Good morning!
I've set my mind to find a job today.
Can't live penniless and just lazing around you know.
Sooooooo, I'm no longer single. After much thought, yeah.
So boyfriend came around to my place last night.
We watched movies and spent time together at home.
And so,today I have reporting @ MCYS, 4pm.
MALAS, MALAS, MALAS!
And after that I'll visit Nisaa on her first day @ Topshop.
And I'll try out at her place then.
Wish me luck.
And so I was browsing through my whole desktop and saw old pictures.
I miss the old times, my old friends and my old life.
I'm happy with what I have now.
But there's no harm missing right?
Let's start going down the list, I sure miss a whole lot of people.
My 17th Birthday 2010.
The process of getting me to the pit was fucking hard bcuz I swear I thought they were gonna sabo me. I was really thankful and grateful for Shaa and Tasha's effort for making my birthday a lovely one. Accompanied by great companions, including my mom.
We fight, we bitch, we have tiffs, we have egos and hers is huge.
I admit I was a bitch and a pain in her ass, but I wouldn't accept all fault alone.
But if she's willing to be my friend once again, I'd take all blame and apologise.
We would always make up after every fight, but I doubt this time she's coming back.

-=-=-

SET PROBLEM 1: According to the blog post, at what time is the reporting at MCYS?
SET PROBLEM 2: Give the stretch of the blog post from "MALAS, MALAS, MALAS!" through "I have now." again, swapping "Topshop" for "Zara".
SET PROBLEM 3: Write the next part of the blog post, starting after its final sentence.

SUPPLIED MATERIAL:
-=-=-

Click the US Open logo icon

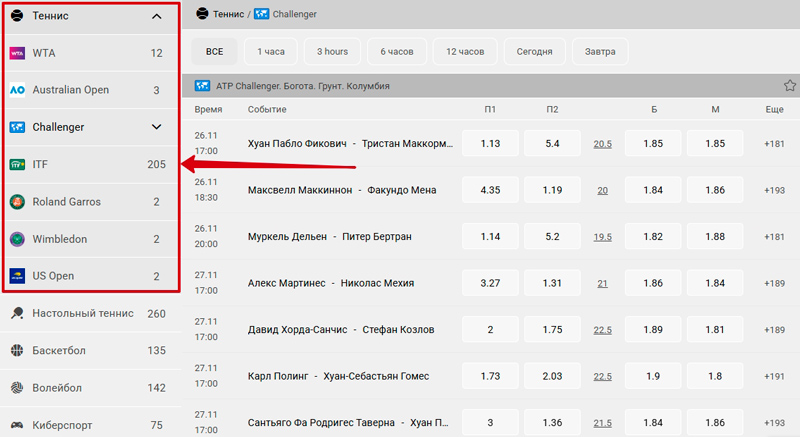click(17, 276)
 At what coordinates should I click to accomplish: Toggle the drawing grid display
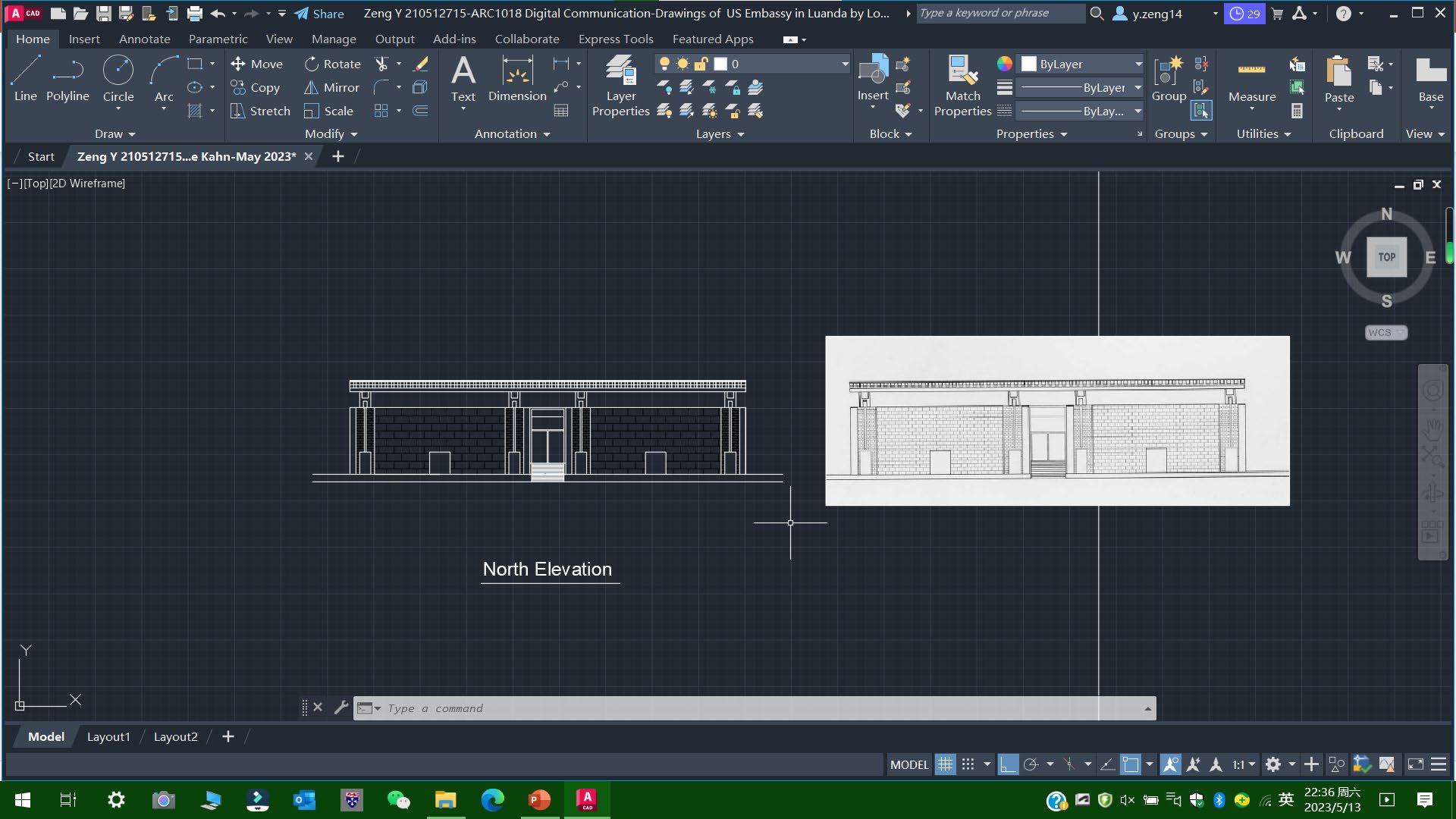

-=-=-

REPLY 1: 4pm

REPLY 2:
MALAS, MALAS, MALAS!
And after that I'll visit Nisaa on her first day @ Zara.
And I'll try out at her place then.
Wish me luck.
And so I was browsing through my whole desktop and saw old pictures.
I miss the old times, my old friends and my old life.
I'm happy with what I have now.

REPLY 3:
It's hard for me to admit, but I can't deny, I do miss Natasha Wiyana.
Because after everything we've went through, I can't just forget her.
She watched me grew too, besides Shaa and I know sometimes I sure can get out of hand.
I really do miss you and I'm sorry.


Our young and innocent flying high times.
And I still do miss our young foursome days.
Our dance practices, slacking for hours and just being there for each other.
But now, there's just 2.

Let's continue going down the list.
Arin Momo.
Someone I could call a very good friend and was there for me.
Always scolding and giving advices and we kept saying we'd never fall in love again.
But look now, he has a girlfriend! Hahaha and I have to say the same for myself.
I miss you.

Adiq.
He was part of my secondary school growing years with Shaa, Tasha and Ifaa.
A good friend I would say.
I would remember memories of Pasir Ris,As-Salihin and Play with him.
But as people grow, people change. I miss the way he was, but past is past.
I miss you.

Ben, the ex-boyfriend turned good friend and Maya times.
During the Maya days, I was working and everything just felt so carefree.
The word "enjoy" was stucked in my head.
But good things don't last.


During the Maya days, I was working and everything just felt so carefree.
The word "enjoy" was stucked in my head.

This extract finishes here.